*WHAT IS BEING ASKED:* In the data below, find the line containing "You are a computer-use" and the line containing "Task: Open article DSR.100020024.016", then reproduce them and every line between, exactly. Omit pictures.

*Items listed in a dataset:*
⟨

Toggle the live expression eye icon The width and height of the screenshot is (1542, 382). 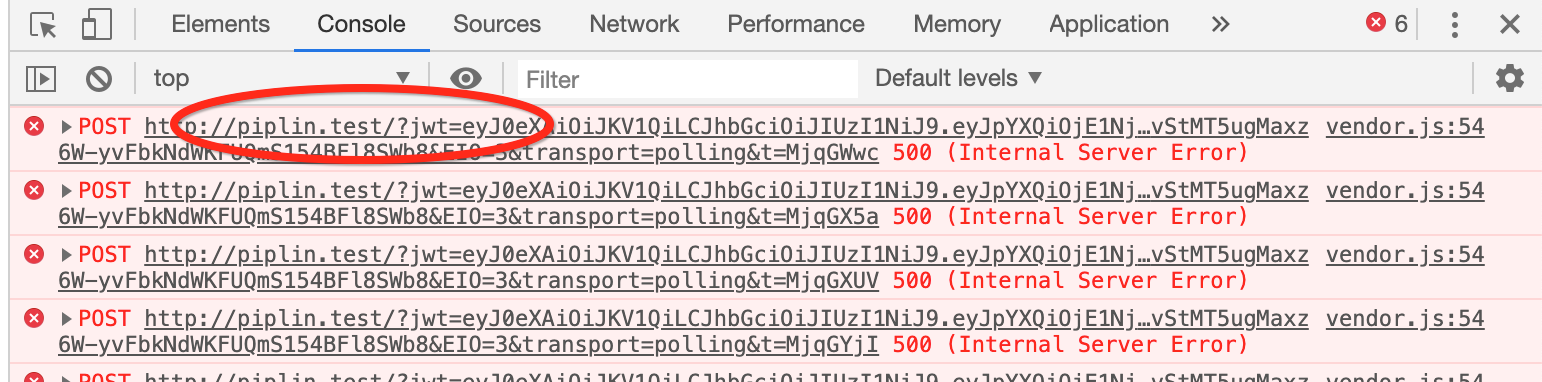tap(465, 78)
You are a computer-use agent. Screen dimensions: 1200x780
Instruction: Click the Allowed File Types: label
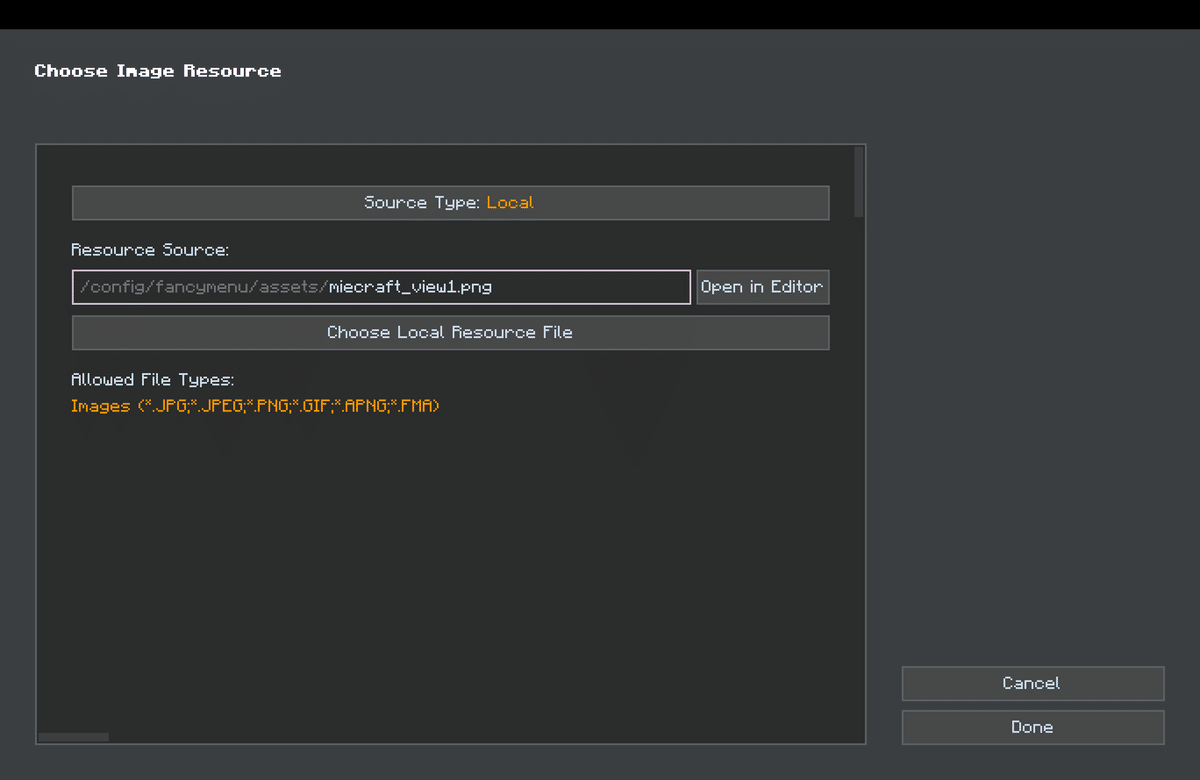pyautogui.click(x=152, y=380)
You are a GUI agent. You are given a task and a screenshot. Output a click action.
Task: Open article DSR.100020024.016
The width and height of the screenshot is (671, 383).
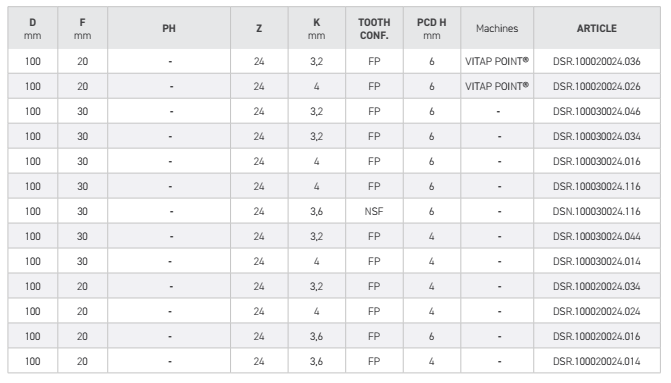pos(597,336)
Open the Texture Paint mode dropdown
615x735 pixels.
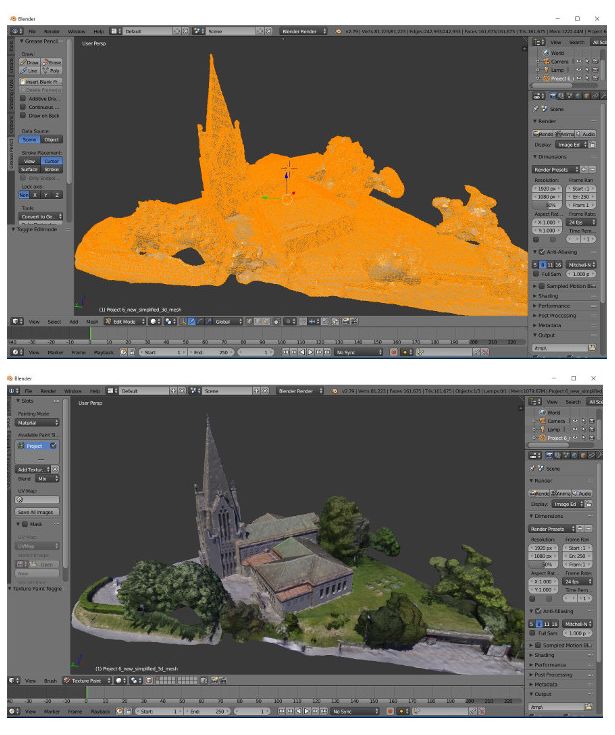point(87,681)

⟩

*FINAL ANSWER:*
You are a computer-use agent. Screen dimensions: 1200x780
Instruction: Click the Allowed File Types: label
pyautogui.click(x=152, y=380)
You are a GUI agent. You are given a task and a screenshot. Output a click action.
Task: Open article DSR.100020024.016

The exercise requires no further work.